(Material for this task)
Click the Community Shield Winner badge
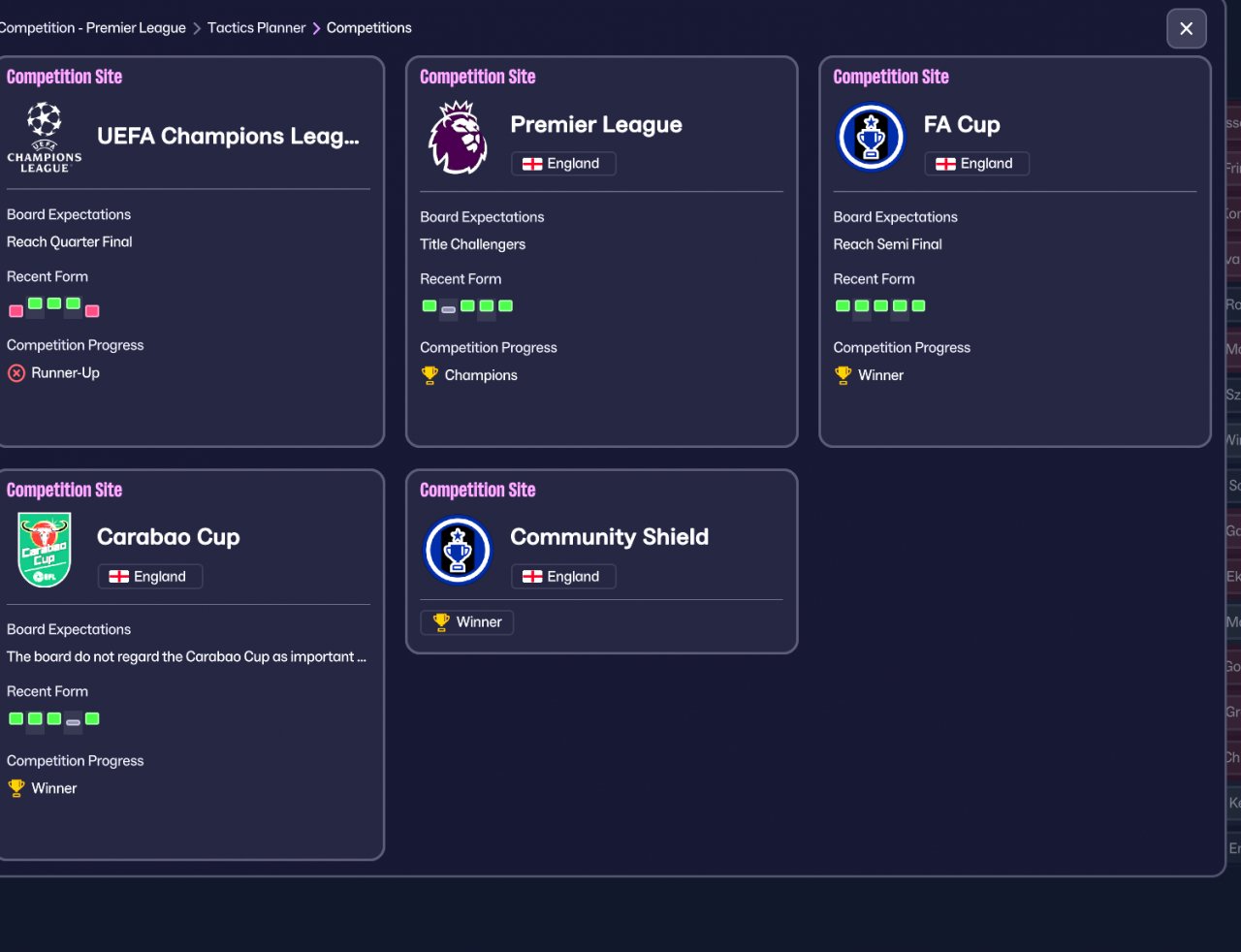The height and width of the screenshot is (952, 1241). 467,622
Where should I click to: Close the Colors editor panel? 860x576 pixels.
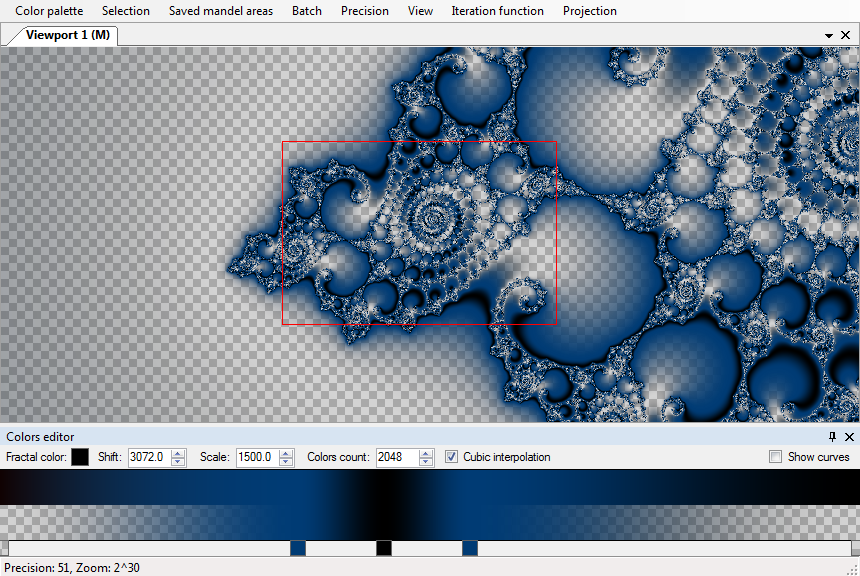tap(849, 437)
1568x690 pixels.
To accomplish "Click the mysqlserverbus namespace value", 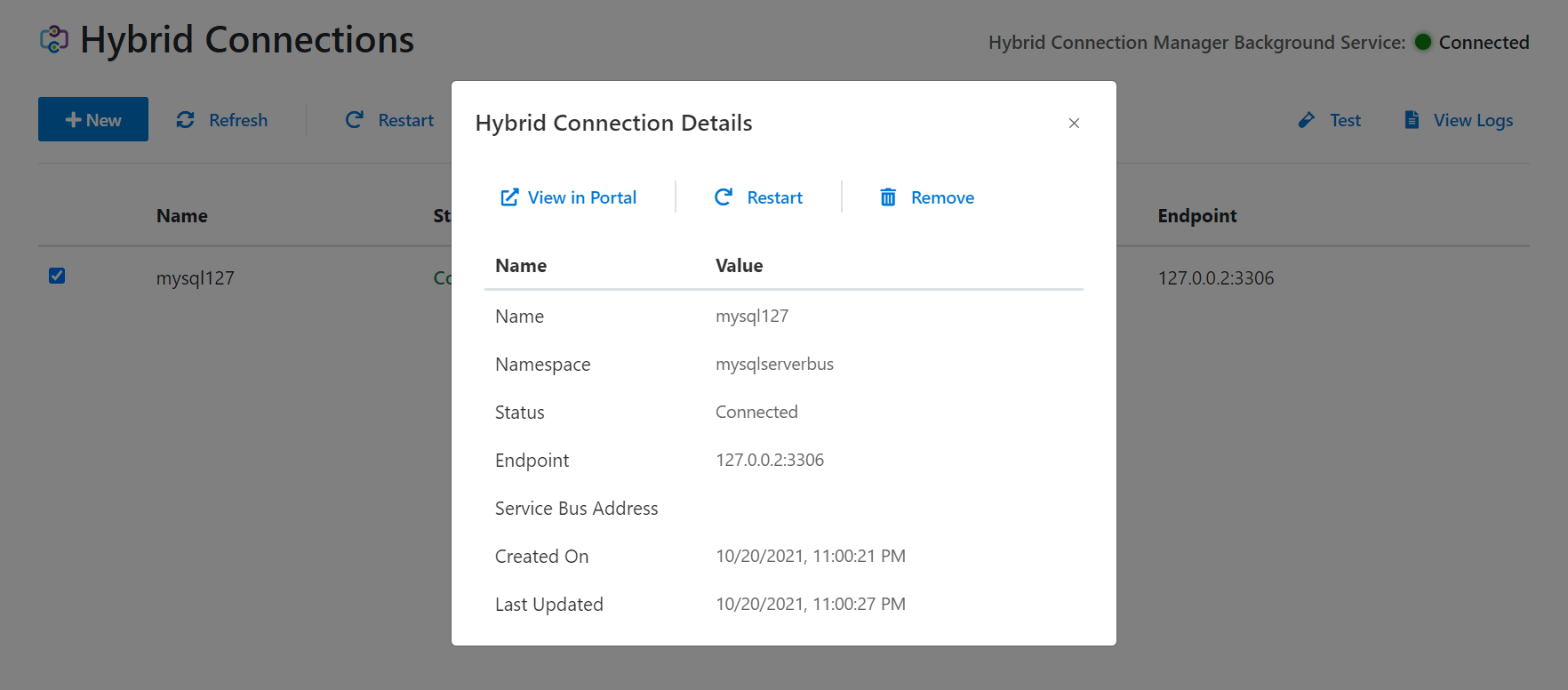I will coord(774,364).
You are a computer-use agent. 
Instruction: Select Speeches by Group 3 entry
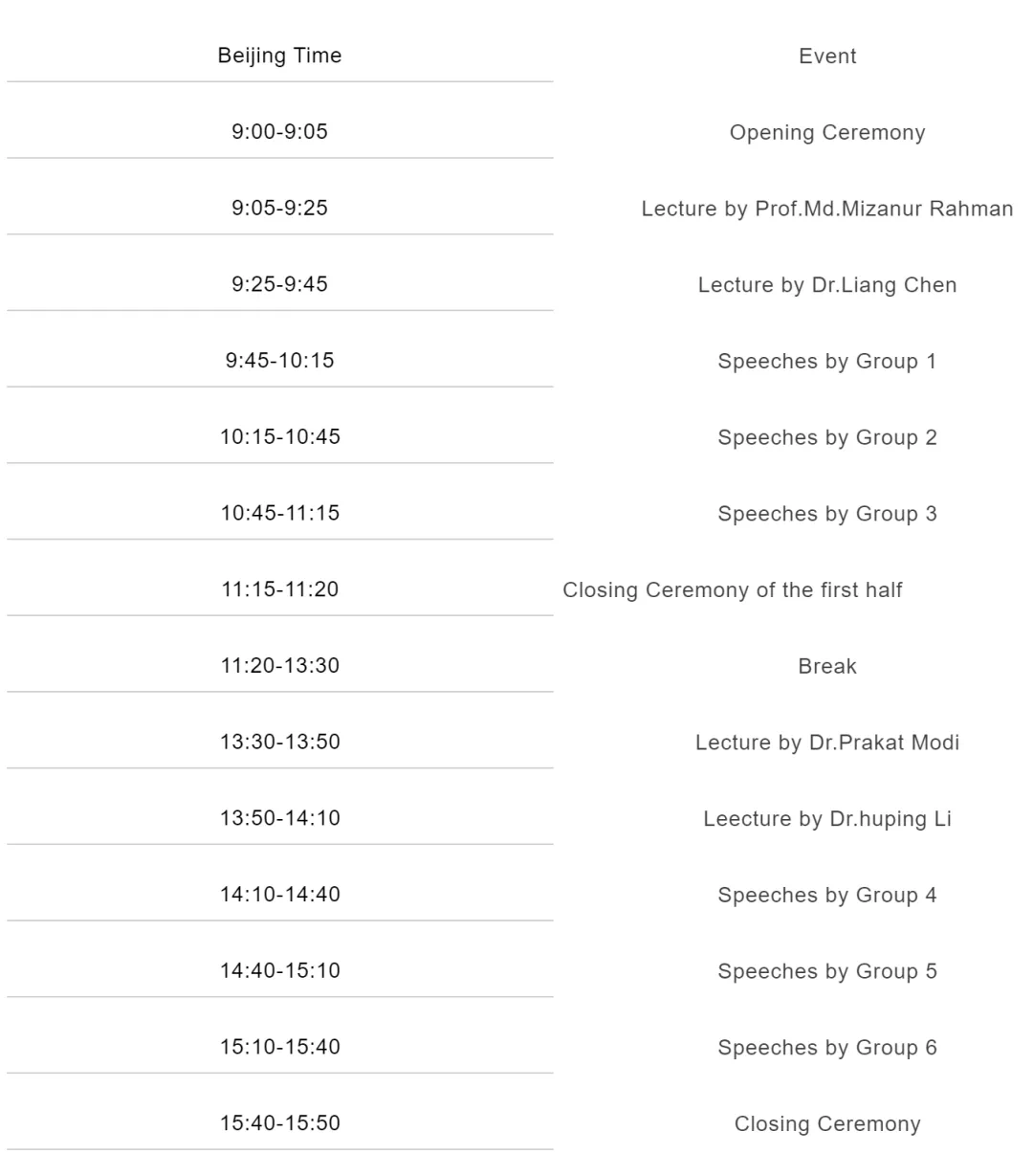(827, 514)
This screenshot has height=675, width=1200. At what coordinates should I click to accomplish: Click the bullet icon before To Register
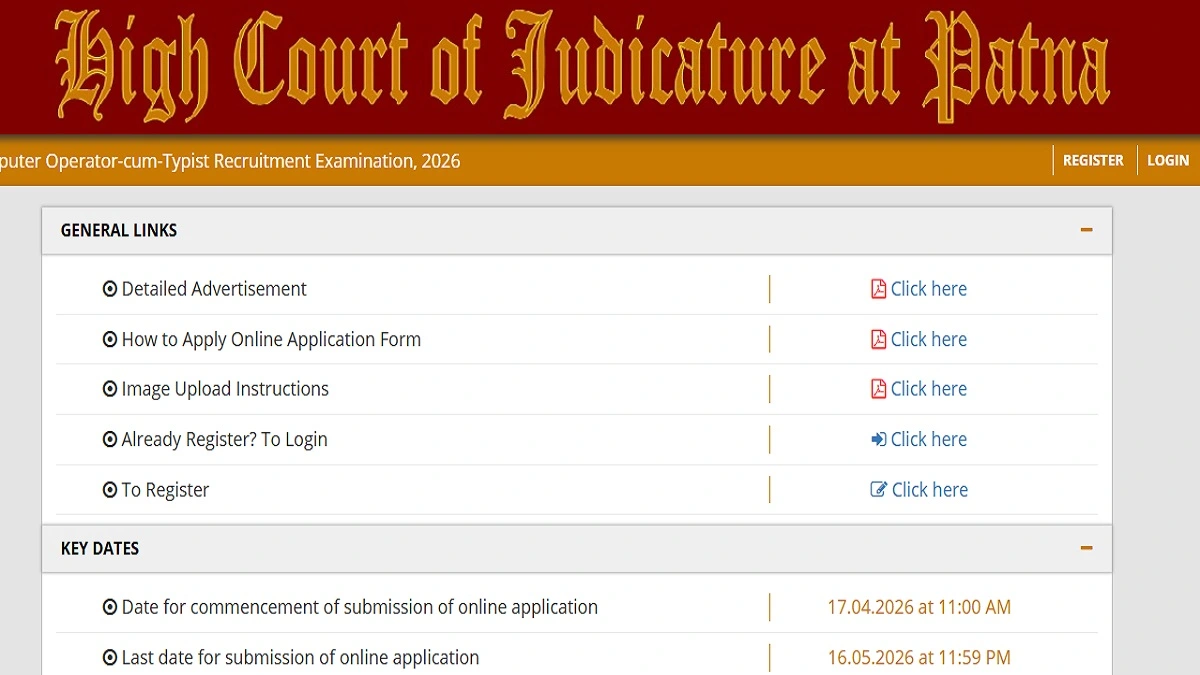(x=109, y=489)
(End Material for this task)
Give back exactly the lines from the one containing "This screenshot has" to the final line of the entries, both included, and no picture.

### Written solution
This screenshot has height=675, width=1200. At what coordinates should I click to accomplish: Click the bullet icon before To Register
(x=109, y=489)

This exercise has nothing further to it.